The Ralstonism pseudoscientific personal ‘mastery’ movement was organised around a hierarchical ranking system – much like masonic and other ‘class-mixer’ cults (and let’s all just appreciate safeguarding social mixer clubs; humans do need them) – with Ralstonite offshoot The Magnetism Club of America bestowing members with supposed ‘mind control’ powers. Edgerly also produced utopian religious text-rants/‘rants’ (anything over circa one vocal minute or the words of a longish text message qualifies for that here), created his own language called ‘Adam-Man-Tongue’, and preached that young men form a probationary marriage with a woman old enough to be their grandmother. Ew. Strangely, his Ralston Heights 1905 estate, from where his small yet ‘pure’ community would repopulate the Earth, did not manifest as planned. It fell into disrepair, before being sold by his wife a year after his death in 1926. Legend has it that the estate is now haunted by the “invisible leaks in vital forces” that Edgerly sought to marshal and manipulate.
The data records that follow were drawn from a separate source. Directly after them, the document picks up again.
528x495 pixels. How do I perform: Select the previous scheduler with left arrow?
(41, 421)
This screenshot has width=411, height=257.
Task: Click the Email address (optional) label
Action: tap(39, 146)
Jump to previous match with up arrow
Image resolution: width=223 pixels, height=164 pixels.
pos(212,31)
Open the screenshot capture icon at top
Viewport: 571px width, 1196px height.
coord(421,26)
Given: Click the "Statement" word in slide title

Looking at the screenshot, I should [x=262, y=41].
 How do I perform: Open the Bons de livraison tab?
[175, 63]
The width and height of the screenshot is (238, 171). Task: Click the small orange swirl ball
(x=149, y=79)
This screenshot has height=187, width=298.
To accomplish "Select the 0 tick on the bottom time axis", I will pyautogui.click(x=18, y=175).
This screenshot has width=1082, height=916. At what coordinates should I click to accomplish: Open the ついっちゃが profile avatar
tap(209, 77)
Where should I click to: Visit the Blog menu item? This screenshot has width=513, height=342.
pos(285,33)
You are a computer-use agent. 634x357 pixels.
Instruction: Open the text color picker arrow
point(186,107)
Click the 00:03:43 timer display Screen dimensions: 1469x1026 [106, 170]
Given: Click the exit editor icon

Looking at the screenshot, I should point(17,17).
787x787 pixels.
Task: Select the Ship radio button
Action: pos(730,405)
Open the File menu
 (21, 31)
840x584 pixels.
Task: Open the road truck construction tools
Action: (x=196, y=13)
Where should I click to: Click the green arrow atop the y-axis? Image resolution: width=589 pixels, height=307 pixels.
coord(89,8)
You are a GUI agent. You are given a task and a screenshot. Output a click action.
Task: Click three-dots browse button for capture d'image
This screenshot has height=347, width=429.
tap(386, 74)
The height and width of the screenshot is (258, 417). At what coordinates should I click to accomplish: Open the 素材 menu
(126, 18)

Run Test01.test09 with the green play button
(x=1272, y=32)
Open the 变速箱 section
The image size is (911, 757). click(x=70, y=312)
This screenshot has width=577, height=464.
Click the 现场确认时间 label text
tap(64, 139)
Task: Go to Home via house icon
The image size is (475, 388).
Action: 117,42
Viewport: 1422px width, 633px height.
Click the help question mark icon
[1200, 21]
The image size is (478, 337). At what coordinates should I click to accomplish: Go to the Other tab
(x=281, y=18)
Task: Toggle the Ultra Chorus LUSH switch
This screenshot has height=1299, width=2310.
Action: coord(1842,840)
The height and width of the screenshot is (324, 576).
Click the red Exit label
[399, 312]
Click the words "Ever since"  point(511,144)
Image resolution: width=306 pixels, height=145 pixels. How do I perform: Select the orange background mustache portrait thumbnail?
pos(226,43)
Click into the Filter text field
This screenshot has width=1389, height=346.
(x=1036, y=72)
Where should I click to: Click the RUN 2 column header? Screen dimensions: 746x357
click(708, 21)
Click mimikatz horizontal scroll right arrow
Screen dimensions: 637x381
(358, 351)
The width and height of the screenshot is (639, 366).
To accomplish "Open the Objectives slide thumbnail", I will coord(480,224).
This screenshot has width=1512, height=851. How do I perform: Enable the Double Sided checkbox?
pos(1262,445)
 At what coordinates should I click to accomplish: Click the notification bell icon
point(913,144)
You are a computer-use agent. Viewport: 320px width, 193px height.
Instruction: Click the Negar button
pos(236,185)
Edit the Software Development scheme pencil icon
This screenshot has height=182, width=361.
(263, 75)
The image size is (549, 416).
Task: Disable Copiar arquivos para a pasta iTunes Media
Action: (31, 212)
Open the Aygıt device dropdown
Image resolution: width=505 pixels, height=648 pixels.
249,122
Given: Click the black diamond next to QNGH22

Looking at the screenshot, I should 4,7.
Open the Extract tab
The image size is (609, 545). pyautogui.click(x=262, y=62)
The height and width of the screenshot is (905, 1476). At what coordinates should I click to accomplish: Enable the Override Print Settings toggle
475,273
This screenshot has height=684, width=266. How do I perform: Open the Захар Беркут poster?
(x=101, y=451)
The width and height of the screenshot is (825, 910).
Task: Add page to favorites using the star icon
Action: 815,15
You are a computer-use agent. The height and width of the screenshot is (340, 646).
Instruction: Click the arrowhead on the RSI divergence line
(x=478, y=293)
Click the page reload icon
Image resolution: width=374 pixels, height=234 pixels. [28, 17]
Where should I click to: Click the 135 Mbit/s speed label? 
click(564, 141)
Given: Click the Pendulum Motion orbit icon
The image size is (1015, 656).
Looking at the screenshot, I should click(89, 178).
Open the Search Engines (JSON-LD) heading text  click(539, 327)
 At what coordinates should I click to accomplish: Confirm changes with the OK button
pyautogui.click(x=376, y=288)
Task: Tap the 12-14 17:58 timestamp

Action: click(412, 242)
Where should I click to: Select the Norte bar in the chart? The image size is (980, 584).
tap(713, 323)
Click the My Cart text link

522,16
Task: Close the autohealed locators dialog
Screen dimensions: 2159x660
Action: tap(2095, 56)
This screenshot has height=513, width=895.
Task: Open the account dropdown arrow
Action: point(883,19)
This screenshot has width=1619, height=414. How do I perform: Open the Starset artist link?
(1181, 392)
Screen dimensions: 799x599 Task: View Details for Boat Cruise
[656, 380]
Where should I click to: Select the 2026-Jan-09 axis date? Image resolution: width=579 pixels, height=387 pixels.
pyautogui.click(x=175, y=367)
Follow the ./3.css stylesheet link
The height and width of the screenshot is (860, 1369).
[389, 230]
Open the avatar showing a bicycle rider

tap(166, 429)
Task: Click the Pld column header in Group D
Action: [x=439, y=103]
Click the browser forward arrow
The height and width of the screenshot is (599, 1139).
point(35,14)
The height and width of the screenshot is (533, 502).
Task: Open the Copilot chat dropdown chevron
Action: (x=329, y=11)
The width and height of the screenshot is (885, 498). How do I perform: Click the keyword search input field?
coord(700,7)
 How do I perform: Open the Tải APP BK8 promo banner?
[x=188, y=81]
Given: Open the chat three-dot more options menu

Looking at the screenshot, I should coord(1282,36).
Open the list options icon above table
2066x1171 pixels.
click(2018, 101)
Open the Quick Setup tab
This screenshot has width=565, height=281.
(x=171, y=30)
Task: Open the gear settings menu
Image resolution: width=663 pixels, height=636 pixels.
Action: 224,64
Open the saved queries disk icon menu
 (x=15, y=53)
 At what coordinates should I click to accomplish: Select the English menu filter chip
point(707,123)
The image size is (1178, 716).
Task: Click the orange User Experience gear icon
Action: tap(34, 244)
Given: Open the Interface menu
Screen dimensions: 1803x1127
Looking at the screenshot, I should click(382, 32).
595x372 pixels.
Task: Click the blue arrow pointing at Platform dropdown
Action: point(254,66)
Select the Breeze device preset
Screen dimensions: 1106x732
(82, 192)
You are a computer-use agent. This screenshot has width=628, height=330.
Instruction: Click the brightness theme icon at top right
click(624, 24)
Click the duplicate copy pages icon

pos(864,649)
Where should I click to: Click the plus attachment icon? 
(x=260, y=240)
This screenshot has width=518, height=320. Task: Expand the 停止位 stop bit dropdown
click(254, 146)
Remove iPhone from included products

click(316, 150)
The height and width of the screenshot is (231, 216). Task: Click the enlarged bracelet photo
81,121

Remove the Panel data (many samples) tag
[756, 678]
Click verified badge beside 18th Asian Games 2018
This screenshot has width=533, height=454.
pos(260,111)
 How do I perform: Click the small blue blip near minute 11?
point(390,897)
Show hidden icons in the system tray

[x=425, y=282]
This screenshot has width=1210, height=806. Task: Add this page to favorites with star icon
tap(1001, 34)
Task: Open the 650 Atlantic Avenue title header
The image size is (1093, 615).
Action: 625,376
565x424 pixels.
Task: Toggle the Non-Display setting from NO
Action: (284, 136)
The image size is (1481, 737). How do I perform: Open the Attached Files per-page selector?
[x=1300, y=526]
I don’t wish to know why a British publisher saw fit to pump out a 36th edition of the 1902 original in this 1961 reprint. As I’ve admitted, there are some worthwhile vintage mesmeric tips amidst the booming religious declarations and myriad dietary guides. The banality of ‘self-help’ means much of the content can be read as a generic confidence-booster for the amateur hypnotist; Edgerly’s ‘Adam 2.0’ messiah-patriarch role was a single-mindedness that remains aspirational for many still today. Eloquent entries on using one’s eyes and voice, for instance, feel musical, uplifting, wondrous; accurately “magnetic” in transference from page to spirit – the fire of the eye speaks; the human voice is a colour palette… One can see the connective flow of ‘gospel’, I suppose.
There is plentiful marital-lady advice, too; breakfast bores of big households can tend to treat females and dependents as specimens, curiosities, projects, so it’s always fun to pick up vintage, random insights. I also found an old pressed rose stem for completing an exercise in developing magnetic “smoothness” – I used to be heavy into flower pressing as a child and it was quite the thrill to find this homemade mesmeric treasure! What else..? Poetry interludes. (I’m so over poetry – how many more times must I state this?!) Ah, then – what’s this..? Oh! A, um, handy instructional on how to drive a man insane and stop his heart using select musical notes.
Why, it’s enough to inspire Satan Himself to fire up Mesmer’s famed glass harmonica…
Someone hold my bowl of Shredded Ralston cereal before I get too old for this shit?!